Formula ini, belum menyertakan variabel lain seperti potensi ekonomi daerah, yang dapat mempengaruhi kemampuan daerah untuk mengembangkan sektor-sektor produktif. Demikian juga faktor dinamika sosiologi dan politik daerah, yang dapat mempengaruhi stabilitas dan kondusivitas pembangunan daerah.
Reformasi perimbangan keuangan pusat dan daerah, perlu mempertimbangkan beberapa variabel. Pertama, menambahkan variabel potensi ekonomi daerah sebagai salah satu faktor yang mempengaruhi alokasi DAU. Dengan demikian, daerah yang memiliki potensi ekonomi tinggi mendapatkan insentif untuk mengembangkan sektor-sektor produktif.
Kedua, menyesuaikan besarnya porsi DAU dari 26 persen menjadi 30 persen dari penerimaan negara yang bersumber dari pajak dan sumber daya alam, sehingga daerah mendapatkan alokasi yang lebih besar dan lebih sesuai dengan kebutuhan dan kemampuan mereka. Ketiga, menambahkan variabel kinerja pemerintahan daerah sebagai salah satu faktor yang mempengaruhi alokasi DAU, sehingga daerah yang memiliki kinerja pemerintahan baik dapat mendapatkan insentif untuk meningkatkan efektivitas dan efisiensi penggunaan dana transfer.

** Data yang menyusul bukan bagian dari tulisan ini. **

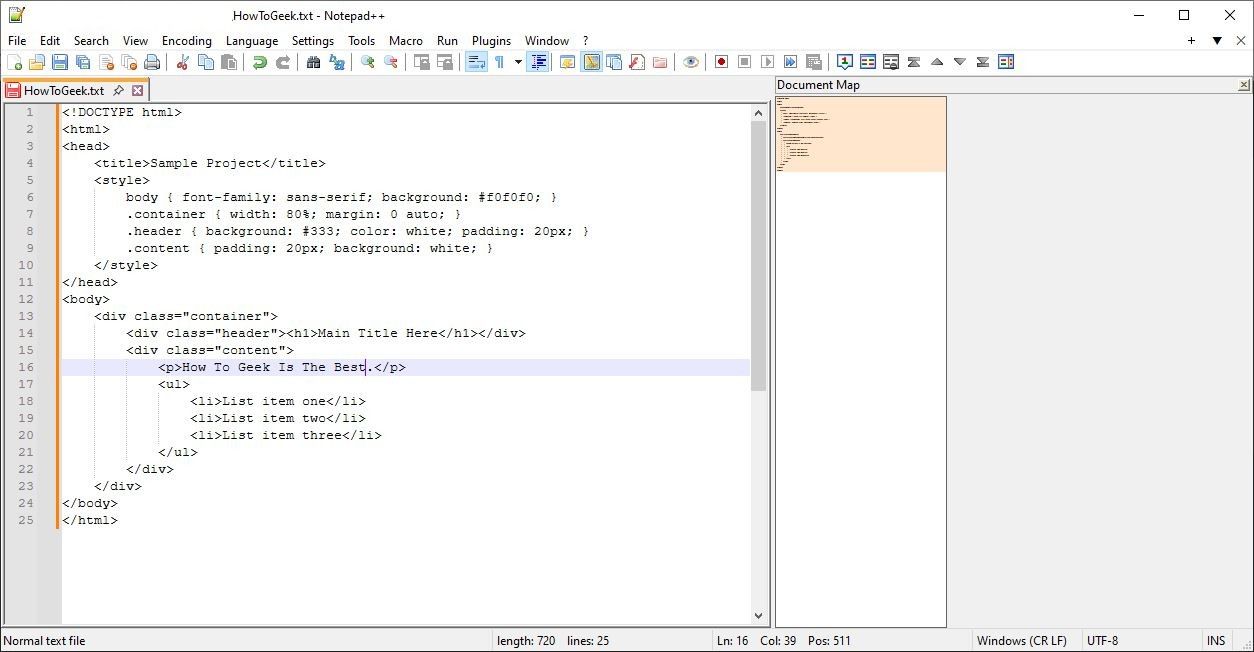Toggle show all characters (pilcrow icon)
The width and height of the screenshot is (1254, 652).
(x=501, y=62)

Dukungan APBN untuk pemerataan pembangunan, memerlukan reformasi yang menyeluruh di bidang ekonomi. Dari sisi kebijakan fiskal (fiscal policy), perlunya mereformasi institusi penerimaan negara dengan target tax ratio 13 persen terhadap PDB. Selama dua periode Jokowi, tax ratio Indonesia mangkrak di 9 persen terhadap PDB.
Reformasi di sektor pajak diarahkan pada perluasan basis pajak melalui digitalisasi sistem inti perpajakan (core tax system) yang lebih sederhana dan terintegrasi dengan data inti kependudukan sehingga tax base mengalami peningkatan. Demikian juga perlunya peningkatan pengawasan di sektor pajak dan potensi pajak untuk memitigasi praktek shadow economy sebagai salah satu sumber kebocoran penerimaan negara.